Key tasks in the struggle for equality

 
BY:Eric Brooks| August 9, 2023
Key tasks in the struggle for equality

 

Editor’s Note: Report of African American Equality Commission to the CPUSA National Committee, June 24th, 2023.

Strident calls to action are being issued today seemingly from every corner. Wildfires in Canada, unusually large due to global warming, cloud the air around the country. Democracy is similarly “on fire” due to the maturing of a decades-long extreme right assault. Black, Brown and Asian Americans, youth, women, the indigenous, migrant, and LGBTQ communities are among those most impacted by recent conservative legal initiatives. The MAGA right justifies legal, ideological, and physical attacks with racist, misogynistic, and anti-LGBTQ hate. Voter suppression by means of denying meaningful access to the ballot box helps them consolidate power. Disuniting and disenfranchising the working class and oppressed people to protect and expand power and profits is the ultra-right goal.
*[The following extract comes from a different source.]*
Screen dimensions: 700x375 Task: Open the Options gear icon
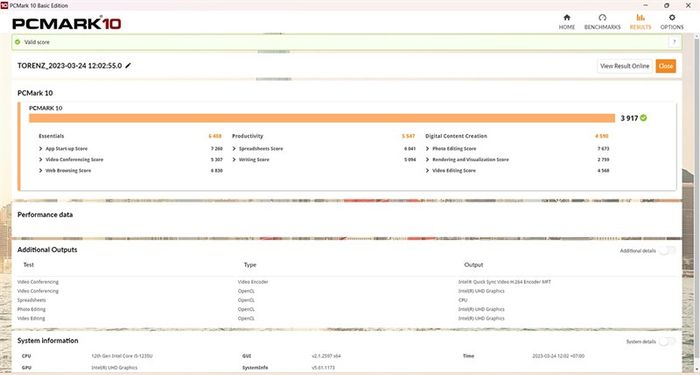click(x=672, y=18)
The historic task before the U.S. working class and oppressed communities today is to lead all the people to unite to defend the democratic power, dignity, health, history, joy, languages and cultures, and subsistence of those under attack. They are challenged to build a united struggle to defeat the hate-filled rhetoric that denies the humanity of those it seeks to disenfranchise and exploit. A united movement that actively rejects the attack spewed from the digital printing presses of the Trump right is what’s called for.

Mass organizing is necessary to achieve these aims. The good news is that this organizing is beginning to happen. People’s organizations are actively doing the on-the-ground work to reject fascism, the state violence that it encourages, and the hate-filled ideologies used to justify it. Local elections in Chicago, Wisconsin, and other parts of the country are important indicators of where important sections of the electorate stand. The African American Equality Commission has responded to the following issues in the recent period.


Affirmative Action

On June 29, 2023, the U.S. Supreme Court, in a 6-3 decision, outlawed affirmative action. As the African American Equality Commission described in SCOTUS outlaws affirmative action: time to march and vote, “This ruling highlights the importance of focusing on stopping the racist, sexist, anti-worker drive to establish fascism and undo all of the people’s gains won so far, including those of the Reconstruction era, the women’s suffrage movement, FDR’s New Deal reforms, [and] the Civil Rights and LGBTQ equality movements.”

On March 8, International Women’s Day, the African American Equality Commission held an event honoring communist women of color among them, Edna Griffin, Dorothy Burnham, Charlene Mitchell and Elizabeth Cattlet.  These women “have a rich history and tradition to build on. Indeed, Black women have played a central role in the struggle for democracy, justice and socialism.”


Fightback in the Black community

The Equality Commission also addressed the enraging drumbeat of racist police crime. In response to the racist shooting of Ralph Yarl and the police slaughter of Jayland Walker, we called “for an end to racist police violence against Black, Brown, and Asian people, against women, and against migrants. We call for democratic community control of the police, repeal of all ‘stand your ground’ laws, and de-escalation of use of police force in oppressed communities.”

The Civil Rights movement sees political action in the form of electoral work as key to moving forward. For example, the Poor People’s Campaign is clear on what’s at stake: “Our democracy is under attack on multiple fronts, with poor and low-income people most impacted by these decisions.”

As discussed in Eric Brooks’ Peoples World article Black unionists vow to push for racial justice and democracy, the view of the Coalition of Black Trade Unionists (CBTU) at their 52nd Convention was unambiguous: “Calling out racist murders, an upsurge in ‘dangerous radical actions being taken by Republican governors and state legislators across the country,’ and a radical right agenda, Melvin and other speakers called for building the widest possible solidarity to defeat the ultra-right in the primaries and in the coming elections.”


The MAGA forces can and must be stopped

The NAACP has joined the call, issuing a travel advisory warning Black and Brown people, along with their allies, not to visit Florida due to the racist policies being implemented there. The elections are not only a matter of making a choice about this or that representative or faction of the ruling class. It will also make a meaningful, impactful setback for anti-democratic, racist and misogynist fascism which, if elected, will use the power of the state to attempt to deny all meaningful people’s participation in social decision making, in the mechanisms of power, and in crafting policy.

The African American Equality Commission calls on all Communist Party USA clubs and districts to make and execute plans to organize voter registration, education, and get-out-the-vote activities, starting now. The AFL-CIO has committed to mobilizing in the battleground states and beyond. We call on all people’s organizations to get involved now in the struggle over the direction that this country will take: it’s a matter of life and death for many.